▸ **Verilen görev 1**: Verilen metne göre, Hz. Peygamber'in diğer din mensuplarına münazara imkânı vermemesi neden emredilmiştir? Metindeki gerekçeyi açıklayın.

▸ **Verilen metin**:
····················
Denildi ki: Ayetten murat, her din ehline verilen özel bayramdır.
فَلَا يُنَازِعُنَّكَ فِي الْأَمْرِ “O hâlde, din işinde asla seninle çekişmesinler.”
Öyleyse, diğer din mensupları din hususunda veya ibadetler hakkında Seninle tartışmasınlar. Çünkü çoğu cahil ve inatçı kimselerdir.
Veya mana şu olabilir: Çünkü Senin dinin, tartışma kabul etmeyecek şekilde gözler önündedir.Denildi ki: Ayetten murat, Hz. Peygamberi onların sözüne iltifat etmekten, kendilerine tartışmayı netice verecek şekilde münazara imkânı vermekten bir nehiydir. Çünkü münazara ancak hakkı araştıran kimselere fayda verir. Bunlar ise, inatçı, mücadele ehli kimselerdir.
····················
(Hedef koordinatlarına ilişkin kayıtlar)
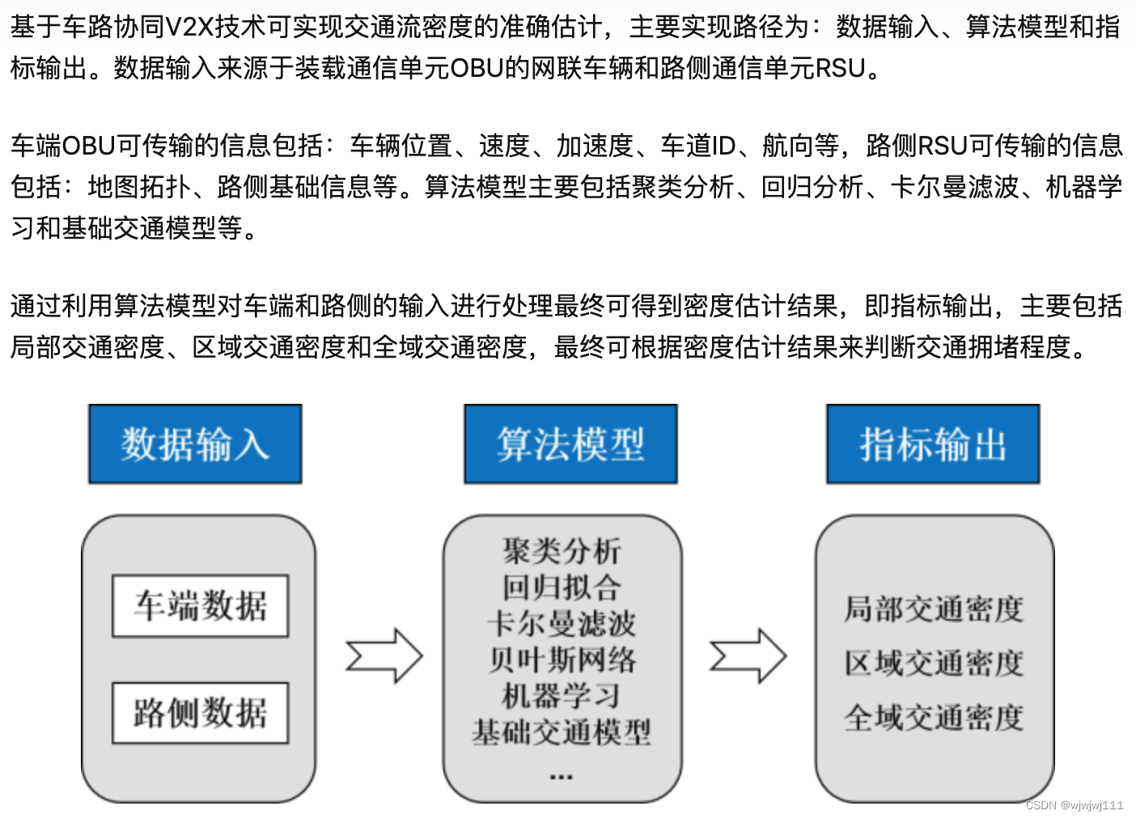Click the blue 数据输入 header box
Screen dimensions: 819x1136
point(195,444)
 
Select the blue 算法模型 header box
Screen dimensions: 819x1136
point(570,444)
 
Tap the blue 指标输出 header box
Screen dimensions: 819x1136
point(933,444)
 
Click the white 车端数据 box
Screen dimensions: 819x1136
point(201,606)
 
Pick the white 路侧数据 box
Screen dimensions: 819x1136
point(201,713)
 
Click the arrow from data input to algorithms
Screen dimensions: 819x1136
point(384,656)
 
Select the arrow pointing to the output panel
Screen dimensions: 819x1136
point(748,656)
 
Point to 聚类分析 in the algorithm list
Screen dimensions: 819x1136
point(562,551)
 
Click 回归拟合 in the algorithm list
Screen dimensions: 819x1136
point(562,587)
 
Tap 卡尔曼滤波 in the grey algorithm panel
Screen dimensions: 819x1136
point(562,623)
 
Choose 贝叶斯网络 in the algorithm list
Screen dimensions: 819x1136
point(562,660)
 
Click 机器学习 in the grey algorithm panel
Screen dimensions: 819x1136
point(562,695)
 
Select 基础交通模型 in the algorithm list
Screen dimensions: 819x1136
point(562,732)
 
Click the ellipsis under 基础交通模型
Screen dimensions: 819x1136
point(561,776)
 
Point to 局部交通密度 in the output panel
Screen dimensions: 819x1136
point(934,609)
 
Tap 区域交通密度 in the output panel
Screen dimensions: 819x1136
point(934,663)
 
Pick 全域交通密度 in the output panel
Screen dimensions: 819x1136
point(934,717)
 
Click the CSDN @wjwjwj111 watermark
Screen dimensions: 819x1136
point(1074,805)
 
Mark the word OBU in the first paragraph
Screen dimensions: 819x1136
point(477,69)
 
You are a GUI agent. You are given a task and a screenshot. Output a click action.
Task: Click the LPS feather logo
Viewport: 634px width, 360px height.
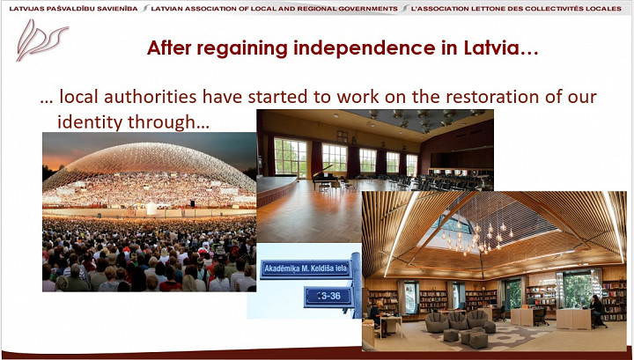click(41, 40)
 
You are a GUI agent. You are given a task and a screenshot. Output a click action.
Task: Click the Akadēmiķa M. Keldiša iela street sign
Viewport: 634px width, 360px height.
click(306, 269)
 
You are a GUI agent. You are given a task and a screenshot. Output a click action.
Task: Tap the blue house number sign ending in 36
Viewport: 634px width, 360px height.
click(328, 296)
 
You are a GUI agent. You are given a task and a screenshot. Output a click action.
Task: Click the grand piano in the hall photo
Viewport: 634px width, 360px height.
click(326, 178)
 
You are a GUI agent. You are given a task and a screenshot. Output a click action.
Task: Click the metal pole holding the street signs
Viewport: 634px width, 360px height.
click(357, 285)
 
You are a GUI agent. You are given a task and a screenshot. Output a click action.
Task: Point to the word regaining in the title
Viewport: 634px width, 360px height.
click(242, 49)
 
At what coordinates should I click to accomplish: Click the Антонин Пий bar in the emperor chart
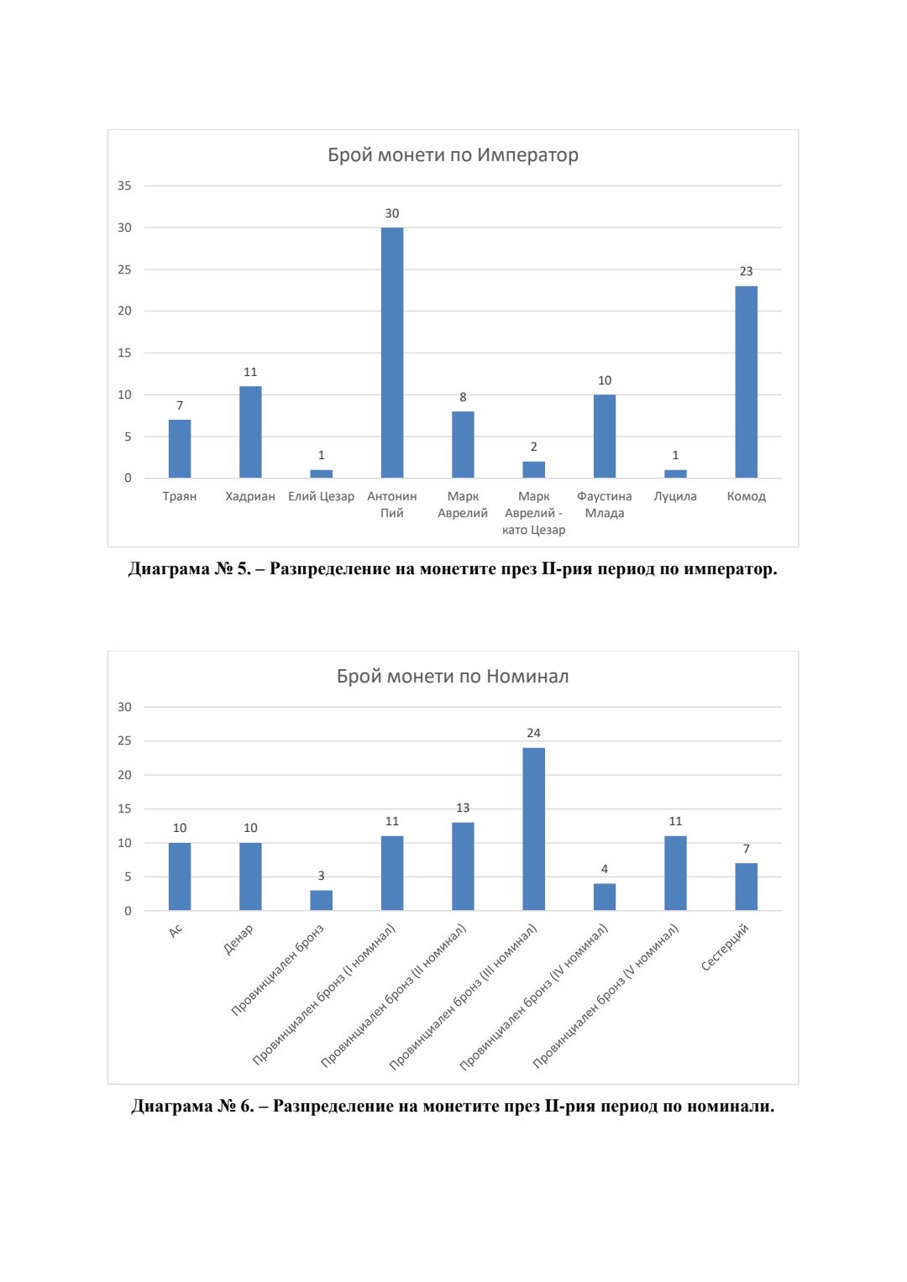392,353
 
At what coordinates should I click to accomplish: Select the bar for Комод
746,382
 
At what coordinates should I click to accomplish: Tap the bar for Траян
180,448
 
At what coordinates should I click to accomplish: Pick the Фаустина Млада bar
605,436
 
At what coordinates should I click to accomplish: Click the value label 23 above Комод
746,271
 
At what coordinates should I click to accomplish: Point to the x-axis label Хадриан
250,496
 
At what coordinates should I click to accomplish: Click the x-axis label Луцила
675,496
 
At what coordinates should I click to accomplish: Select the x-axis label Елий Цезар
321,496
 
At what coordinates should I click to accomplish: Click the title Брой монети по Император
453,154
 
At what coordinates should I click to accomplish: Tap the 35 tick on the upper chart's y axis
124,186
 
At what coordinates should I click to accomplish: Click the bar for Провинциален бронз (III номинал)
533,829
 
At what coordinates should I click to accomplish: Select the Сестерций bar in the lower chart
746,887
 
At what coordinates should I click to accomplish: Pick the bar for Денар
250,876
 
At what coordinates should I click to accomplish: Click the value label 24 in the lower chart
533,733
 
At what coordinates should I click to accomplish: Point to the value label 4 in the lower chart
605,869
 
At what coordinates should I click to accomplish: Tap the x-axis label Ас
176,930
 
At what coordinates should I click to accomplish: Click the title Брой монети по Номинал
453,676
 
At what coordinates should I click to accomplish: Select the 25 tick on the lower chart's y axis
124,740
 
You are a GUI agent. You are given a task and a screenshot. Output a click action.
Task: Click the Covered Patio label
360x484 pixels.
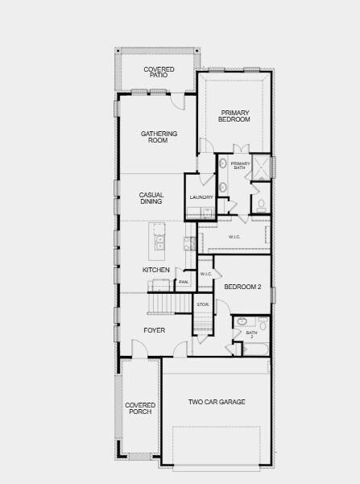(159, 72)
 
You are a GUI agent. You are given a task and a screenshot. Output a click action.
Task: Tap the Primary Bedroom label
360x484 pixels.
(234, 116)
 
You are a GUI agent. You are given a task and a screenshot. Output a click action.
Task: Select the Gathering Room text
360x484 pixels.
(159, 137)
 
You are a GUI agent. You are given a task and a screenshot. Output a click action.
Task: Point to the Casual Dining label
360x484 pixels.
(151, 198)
····················
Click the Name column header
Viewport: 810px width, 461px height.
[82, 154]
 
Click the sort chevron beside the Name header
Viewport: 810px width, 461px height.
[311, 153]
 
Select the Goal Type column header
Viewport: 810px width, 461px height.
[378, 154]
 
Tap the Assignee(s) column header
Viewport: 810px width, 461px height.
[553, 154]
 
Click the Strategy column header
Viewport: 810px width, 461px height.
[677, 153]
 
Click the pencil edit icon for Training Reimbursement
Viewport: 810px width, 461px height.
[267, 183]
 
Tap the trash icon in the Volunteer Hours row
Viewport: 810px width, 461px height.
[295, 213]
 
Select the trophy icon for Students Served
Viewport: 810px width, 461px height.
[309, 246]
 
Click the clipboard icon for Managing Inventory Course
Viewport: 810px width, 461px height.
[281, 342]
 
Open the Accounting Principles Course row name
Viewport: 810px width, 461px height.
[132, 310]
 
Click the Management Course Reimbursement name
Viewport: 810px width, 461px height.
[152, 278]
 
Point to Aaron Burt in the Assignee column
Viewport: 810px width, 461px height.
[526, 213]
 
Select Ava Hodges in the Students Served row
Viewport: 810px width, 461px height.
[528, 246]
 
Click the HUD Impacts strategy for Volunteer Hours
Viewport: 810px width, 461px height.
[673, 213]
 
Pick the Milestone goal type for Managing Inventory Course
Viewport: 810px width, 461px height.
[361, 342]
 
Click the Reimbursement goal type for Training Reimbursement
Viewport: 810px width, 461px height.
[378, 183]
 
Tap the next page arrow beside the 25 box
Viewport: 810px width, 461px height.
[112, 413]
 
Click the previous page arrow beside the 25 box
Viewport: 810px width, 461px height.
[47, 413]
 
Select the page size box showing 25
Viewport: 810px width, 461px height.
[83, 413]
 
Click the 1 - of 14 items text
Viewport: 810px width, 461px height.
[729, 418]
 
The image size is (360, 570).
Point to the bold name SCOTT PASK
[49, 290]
····················
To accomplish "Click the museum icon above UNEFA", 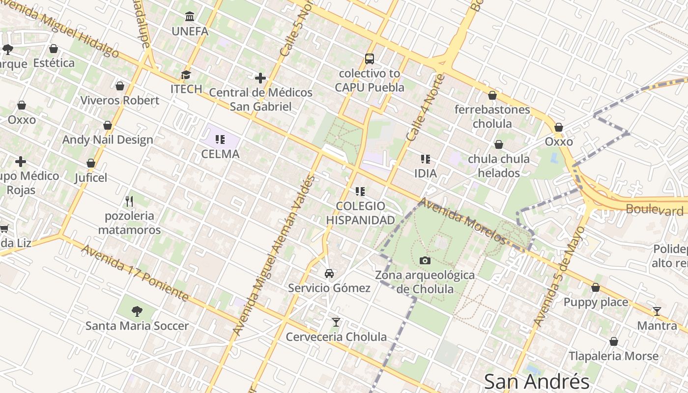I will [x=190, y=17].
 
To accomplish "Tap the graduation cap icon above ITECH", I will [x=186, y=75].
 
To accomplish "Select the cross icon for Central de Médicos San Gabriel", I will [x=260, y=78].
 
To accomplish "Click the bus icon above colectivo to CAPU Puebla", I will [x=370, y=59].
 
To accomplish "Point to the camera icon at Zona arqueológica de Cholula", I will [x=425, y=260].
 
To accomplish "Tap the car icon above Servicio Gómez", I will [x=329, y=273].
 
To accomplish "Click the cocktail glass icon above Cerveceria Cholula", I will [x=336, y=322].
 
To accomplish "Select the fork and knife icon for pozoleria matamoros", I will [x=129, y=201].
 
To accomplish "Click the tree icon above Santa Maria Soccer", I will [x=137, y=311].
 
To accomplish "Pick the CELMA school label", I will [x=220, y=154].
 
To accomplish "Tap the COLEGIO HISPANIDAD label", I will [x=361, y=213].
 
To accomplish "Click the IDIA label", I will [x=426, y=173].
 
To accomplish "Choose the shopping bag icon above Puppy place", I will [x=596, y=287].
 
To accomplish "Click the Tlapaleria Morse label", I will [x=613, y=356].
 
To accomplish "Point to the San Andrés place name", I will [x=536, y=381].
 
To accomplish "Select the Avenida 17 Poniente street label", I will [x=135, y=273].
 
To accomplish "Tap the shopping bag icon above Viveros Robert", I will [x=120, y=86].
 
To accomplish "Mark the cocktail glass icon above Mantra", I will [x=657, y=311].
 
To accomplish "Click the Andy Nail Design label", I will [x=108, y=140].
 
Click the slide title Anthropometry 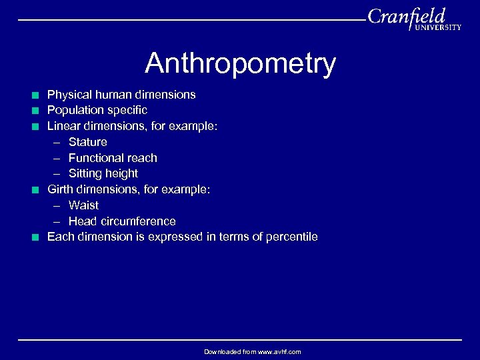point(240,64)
····················
▸ **Verilen görev 2**: Kayıtlarda "Select the blue 算法模型 header box" ifadesinin geçtiği satırdan "point(562,587)" ifadesinin geçtiği satıra kadar, bu satır da dahil olmak üzere, yalnızca bu satırları "Screen dimensions" yerine "Screen size" yazarak yeniden verin. Başka hiçbir şeyi değiştirmeyin.

▸ **Alıştırma çıktısı 1**: Metne göre münazara ancak hakkı araştıran kimselere fayda verir. Bu kimseler ise inatçı ve mücadele ehli olduklarından, onlarla münazara etmek bir fayda sağlamaz.

▸ **Alıştırma çıktısı 2**:
Select the blue 算法模型 header box
Screen size: 819x1136
point(570,444)
 
Tap the blue 指标输出 header box
Screen size: 819x1136
point(933,444)
 
Click the white 车端数据 box
Screen size: 819x1136
point(201,606)
 
Pick the white 路侧数据 box
Screen size: 819x1136
point(201,713)
 
Click the arrow from data input to algorithms
Screen size: 819x1136
point(384,656)
 
Select the arrow pointing to the output panel
Screen size: 819x1136
point(748,656)
 
Point to 聚类分析 in the algorithm list
Screen size: 819x1136
point(562,551)
 
Click 回归拟合 in the algorithm list
Screen size: 819x1136
point(562,587)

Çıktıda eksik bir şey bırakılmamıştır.